Alcohol consumption is not a gender-specific activity, obviously. The risks associated with binge-drinking, on the other hand, aren’t necessarily gender-blind. For example, to many people, a drunk male staggering towards in the dark represents ‘danger’ whereas a drunk female in the same scenario screams ‘in danger’. That’s sexism, pure and simple. You shouldn’t stop to offer the girl a lift home because that brands you a misogynist. You wouldn’t stop to offer the guy a lift home because he might be a murderer. I’m sure one gender draws a shorter straw here but I’ll let you decide which.

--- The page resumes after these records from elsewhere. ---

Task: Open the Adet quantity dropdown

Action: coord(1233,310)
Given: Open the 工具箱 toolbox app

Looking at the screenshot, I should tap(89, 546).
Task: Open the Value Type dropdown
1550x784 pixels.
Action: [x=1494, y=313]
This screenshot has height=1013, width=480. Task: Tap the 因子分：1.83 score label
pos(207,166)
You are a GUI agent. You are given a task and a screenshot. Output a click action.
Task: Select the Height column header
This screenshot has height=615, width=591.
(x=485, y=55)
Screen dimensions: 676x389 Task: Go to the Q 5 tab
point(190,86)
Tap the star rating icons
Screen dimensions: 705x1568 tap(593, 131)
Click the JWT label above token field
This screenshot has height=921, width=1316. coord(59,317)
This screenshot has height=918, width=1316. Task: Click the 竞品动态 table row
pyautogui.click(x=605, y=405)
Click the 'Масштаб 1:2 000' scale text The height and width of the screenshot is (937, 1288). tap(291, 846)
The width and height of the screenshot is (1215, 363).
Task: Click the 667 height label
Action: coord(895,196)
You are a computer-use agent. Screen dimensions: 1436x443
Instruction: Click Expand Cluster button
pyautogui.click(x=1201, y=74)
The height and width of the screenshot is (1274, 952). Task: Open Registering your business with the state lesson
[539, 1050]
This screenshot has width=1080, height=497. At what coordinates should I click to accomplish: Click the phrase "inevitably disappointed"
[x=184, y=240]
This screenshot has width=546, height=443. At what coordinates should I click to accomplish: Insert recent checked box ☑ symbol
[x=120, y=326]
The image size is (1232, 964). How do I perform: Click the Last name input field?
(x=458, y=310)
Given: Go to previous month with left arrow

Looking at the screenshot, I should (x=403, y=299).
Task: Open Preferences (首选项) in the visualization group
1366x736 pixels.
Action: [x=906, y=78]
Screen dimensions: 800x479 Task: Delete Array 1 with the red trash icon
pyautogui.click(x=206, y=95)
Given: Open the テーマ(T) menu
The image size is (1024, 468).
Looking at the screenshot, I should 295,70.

For example, the annual furore arising out of our Melbourne Cup. Old news now, but this event nowadays is as much about fashion as it is about horseflesh. It’s certainly a bonanza for the retail industry–all those frilly hats and silly frocks–and on race day, a flute of bubbly is de rigeur for the fashionistas. Nobody howls when we take photographs of lovely women in beautiful dresses, but surely this is still sexual objectification? The fact they want to be photographed changes nothing at all.


But for many men and women, beautifully dressed or not, sparkling wine is more economical chugged straight from the bottle, and that (unfortunately) makes them just as photogenic as the soberly self-conscious supermodels, albeit for different reasons. These guys and girls are out to enjoy themselves, full-stop, whatever the cost, and I doubt any one of them would have considered the potential ‘gender stigma’ that might accrete to them should a passing photographer capture them at a low point. But (knowing us Aussies) they would have a good laugh about it afterwards, and start planning the next binge.


If the Glaswegian boffins had included mainstream Oz media in their study, I’m convinced the results would not have changed. In fact, they are likely to have been significantly reinforced. But unlike our uptight cousins in the norther hemisphere, our more relaxed antipodean mentality means we are less likely to link the participation of women in our  national day of drunken debauchery at the races to societal armageddon.


Mind you, there was this article in the Daily Telegraph shaming women for reducing the Melbourne Cup to “an orgy of inebriated fools“, a view echoed not just by some of the fustier local commentariat but also by intellects vast and cool and unsympathetic abroad. Our cultural cringe, redux. This article was skewered from all directions, mostly by the gender-warriors who insisted that women must not be unfairly judged for participating in vile drunken behaviours more traditionally ascribed to men.


I totally agree, equality means to be judged by the same standard. Resist the urge to worry that your daughter, sister, mother or wife might be in need of your assistance because that’s sexist-talk, buddy! So if we live in a society where it’s okay (and it apparently is) to mock a guy so physically incapacitated by alcohol that he’s passed out and pissed himself, then it must also be okay to snigger at a girl so drunk she’s vomited into her own hair.